Remarqué grâce à sa participation à quelques récits publiés dans l'anthologie Doggybags supervisée par Run, Mathieu Bablet signe avec Shangri-La un one-shot étonnant, aussi ambitieux que graphiquement somptueux.
S'éloignant donc de l'exercice de style purement récréatif et du clin d'oeil parfois facile des Doggybags, Mathieu Bablet digère ici plutôt bien ses influences multiples, allant de Katsuhiro Otomo à V for Vendetta, en passant par George Orwell ou Le Transperceneige, et créer un univers fascinant, peut-être pas aussi original que ça, mais qui a le mérite de tenir la route.

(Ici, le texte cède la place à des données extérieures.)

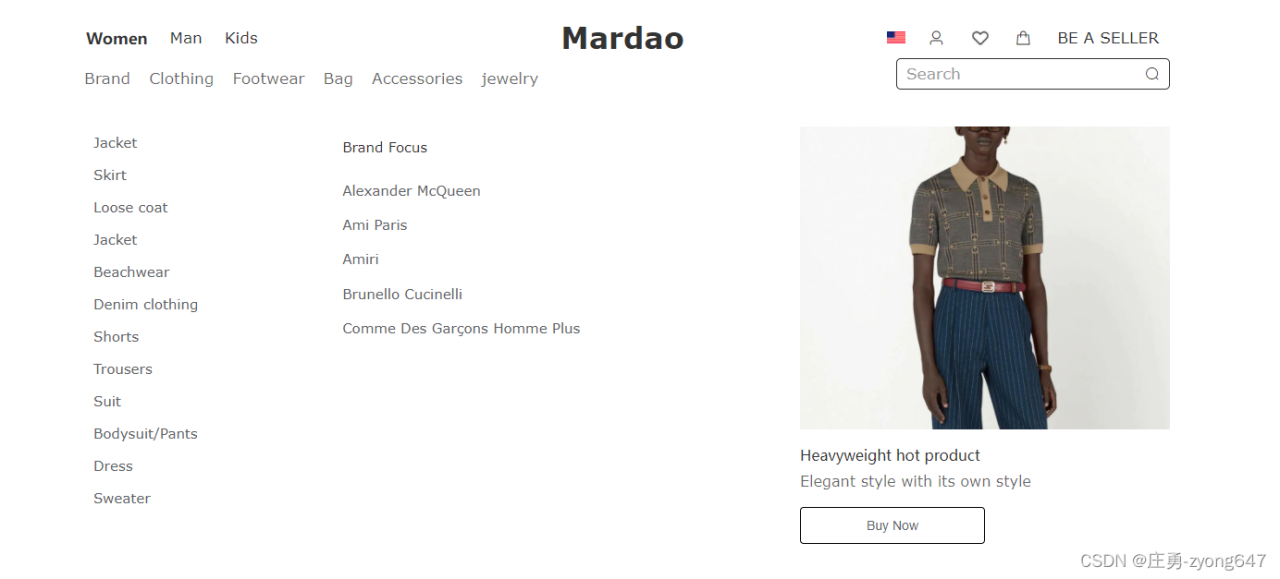Click the Buy Now button
1280x579 pixels.
(892, 526)
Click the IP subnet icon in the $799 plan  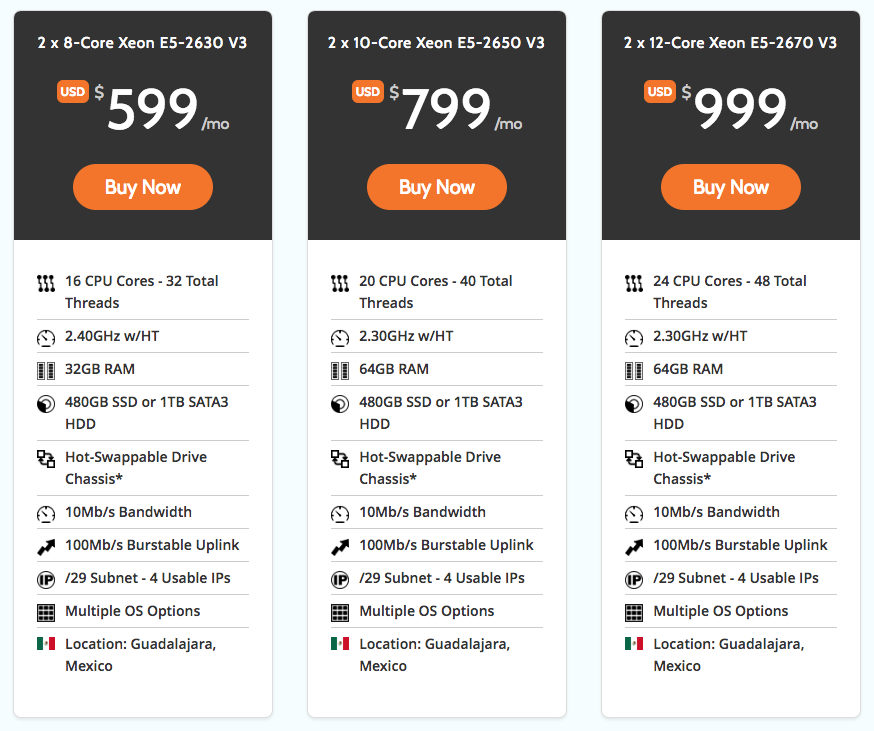340,580
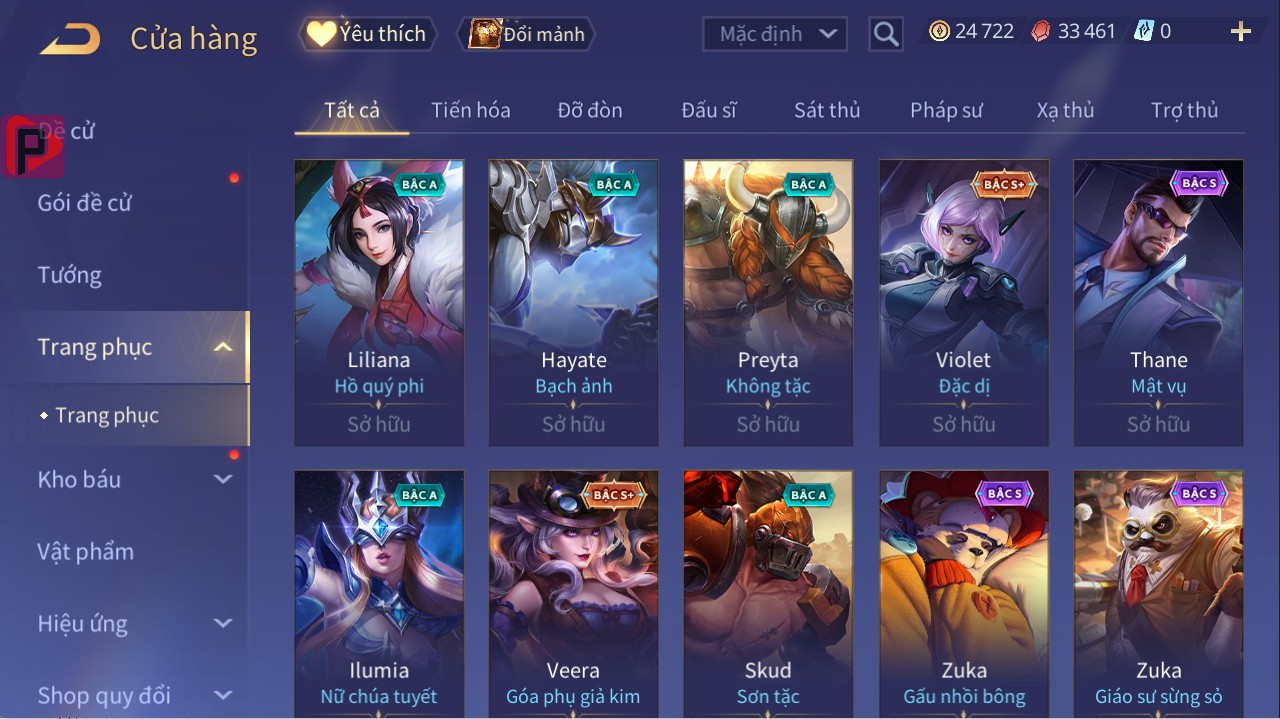The width and height of the screenshot is (1280, 719).
Task: Open Tướng in the sidebar
Action: (70, 275)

Si l'écriture manque parfois de subtilité, les nombreuses thématiques abordées par l'auteur sont passionnantes, qu'il s'agisse de l'étude sociologique, de la description d'une société nouvelle loin d'être aussi utopique qu'elle le prétend ou de la portée philosophique et métaphysique de l'ensemble. Violent et inconfortable, parfois même très dur (la révélation tournant autour de L'arche, aussi bouleversante que révoltante), Shangri-La n'en oublie pas pour autant une certaine poésie, notamment lorsqu'il s'attarde sur la beauté silencieuse du vide spatial.
Bien rythmé et efficace, plus d'une fois impressionnant, Shangri-La se montre également d'une ampleur folle, les planches de Bablet comptant parmi les plus belles vues ces dernières années dans le monde de la bande dessinée franco-belge. Le grand format choisi renforçant la puissance de certaines cases convoquant aussi bien Moebius que le manga ou le comic-book.
Certes imparfait, Shangri-La demeure une très belle surprise, un bien bel objet étonnamment abordable (à peine vingt euros pour une BD aussi grande et épaisse, c'est limite cadeau), qui vient confirmer mon intérêt pour son créateur et pour le Label 619.